D'Aquin is the father of Louis-Henri d'Aquin (or Daquin), and founded a dynasty which gave in particular doctors of the king and bishops. Particularly relevant was his grandson Antoine d'Aquin who was Louis XIV's personal physician.

He became particularly famous for his philological works which concern the Hebrew language and the rabbinical and Kabbalistic traditions.
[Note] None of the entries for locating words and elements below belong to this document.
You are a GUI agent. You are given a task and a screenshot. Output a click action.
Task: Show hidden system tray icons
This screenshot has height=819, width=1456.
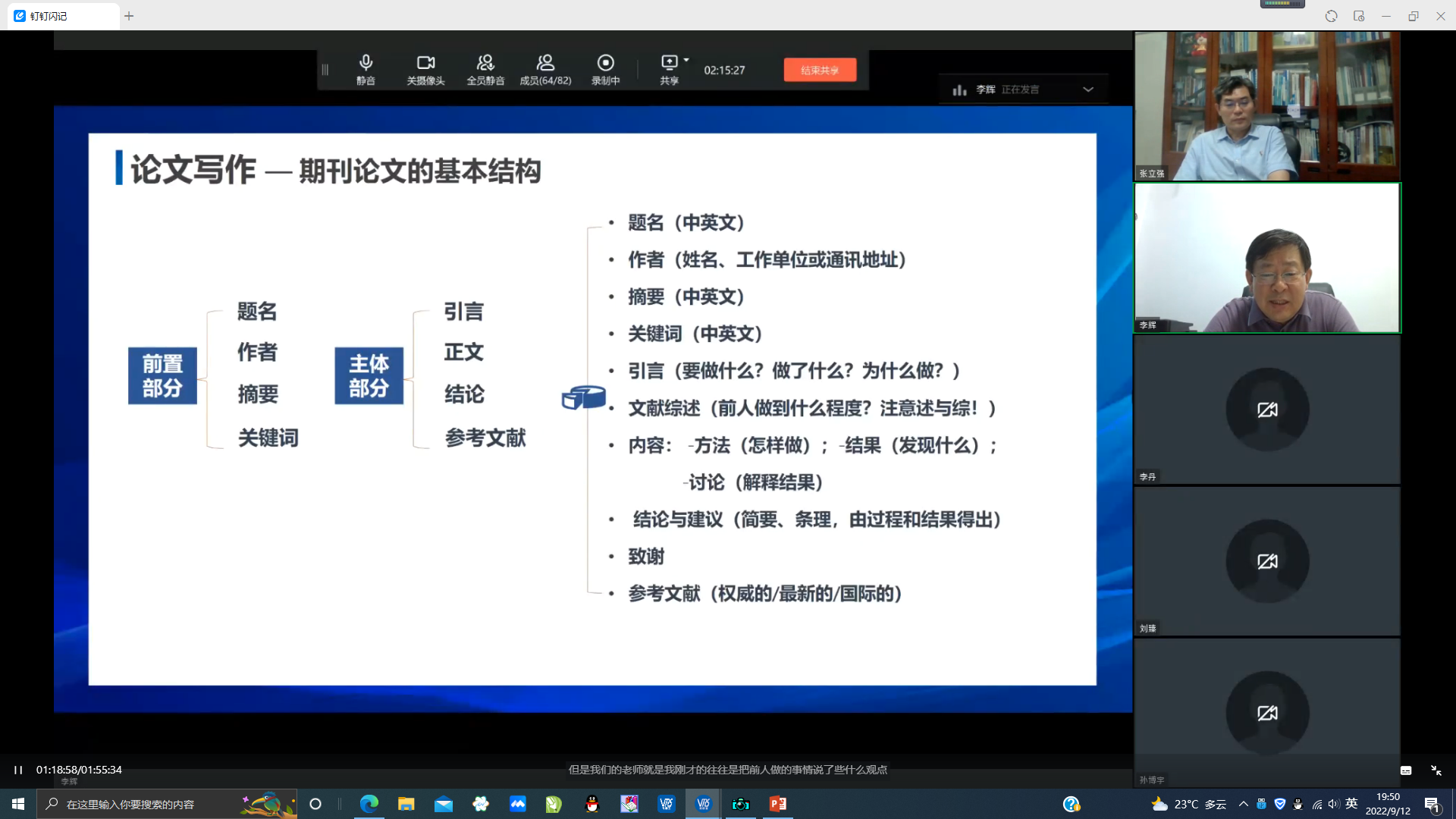(x=1243, y=804)
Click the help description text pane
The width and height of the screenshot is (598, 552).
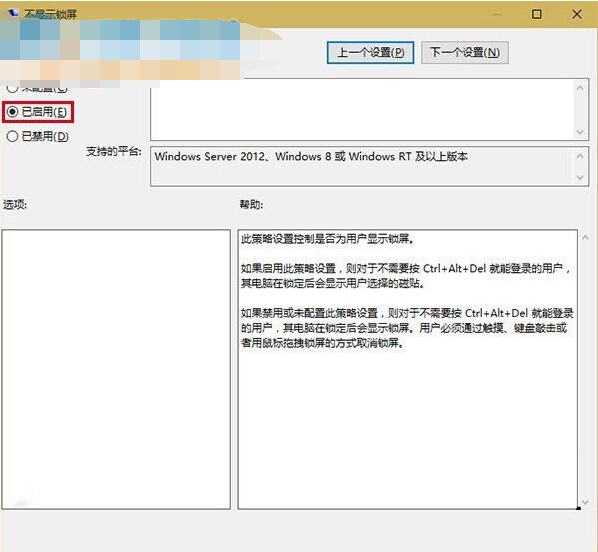coord(407,369)
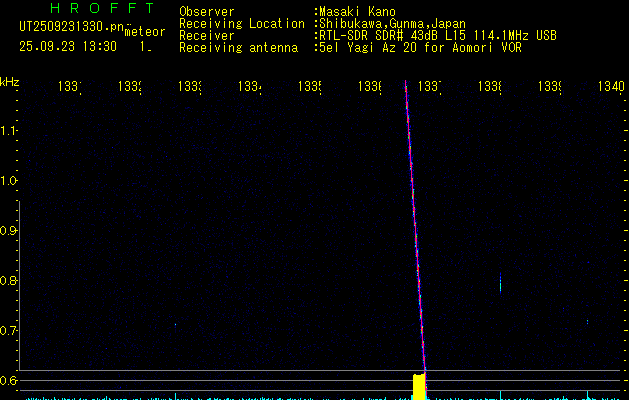Click the 0.8 frequency axis tick
Screen dimensions: 629x400
coord(10,281)
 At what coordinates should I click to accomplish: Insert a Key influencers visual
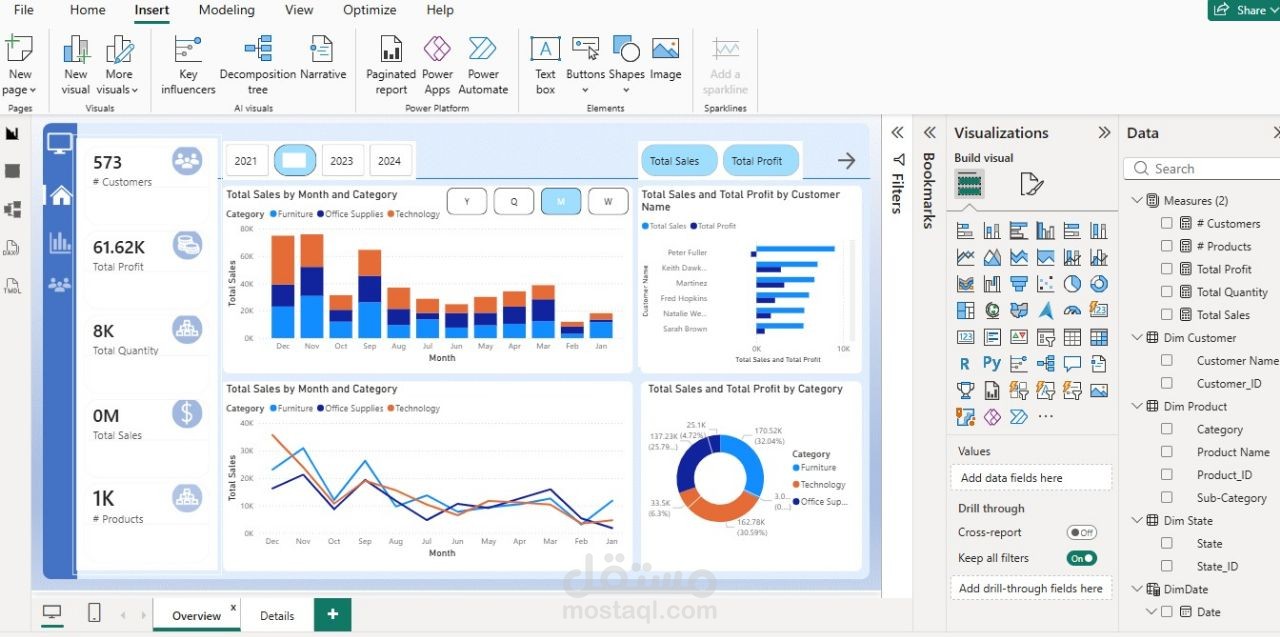pyautogui.click(x=187, y=62)
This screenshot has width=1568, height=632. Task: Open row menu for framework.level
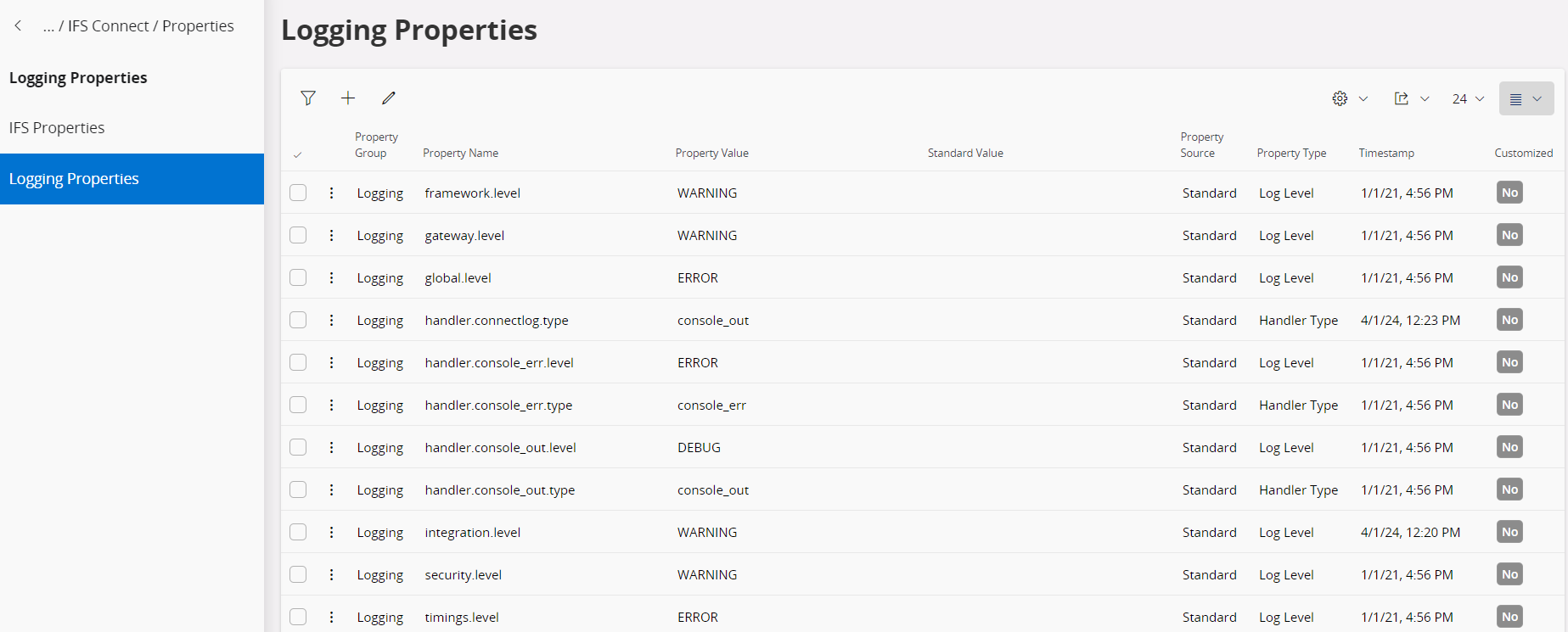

D'Aquin participated in the development of the polyglot Bible by Guy Michel Lejay, produced between 1628 and 1645, dedicating himself in particular to the writing of the New Testament in Hebrew.

==Works==
- "Primigenæ Voces, seu Radices Breves Linguæ Sanctæ" (Paris, 1620).
- "Pirḳe Aboth, Sententiæ Rabbinorum, Hebraice cum Latina Versione" (Paris, 1620); a Hebrew-Italian edition, under the title "Sentenze: Parabole di Rabbini. Tradotti da Philippo Daquin," appeared in the same year in Paris and was reprinted in Paris in 1629.
- "י"ג מדות, Veterum Rabbinorum in exponendo Pentateucho Modi tredecim" (Paris, 1620).
- "Dissertation du Tabernacle et du Camp des Israélites" (Paris, 1623; 2d ed., 1624).
- "Interpretatio Arboris Cabbalisticæ" (Paris, 1625 on the "Tree of life" of the Kabbalists).
- "Beḥinat 'Olam. (L'Examen du Monde)" of Yedaiah Bedersi, Perpignan rabbi XIVth century, Hebrew and French (Paris, 1629).
- "Ma'arik ha-Ma'areket, Dictionarium Hebraicum, Chaldaicum, Talmudico-Rabbinicum" (Paris, 1629).
- "Ḳina, Lacrimæ in Obitum Cardinalis de Berulli," Hebrew and Latin (Paris, 1629).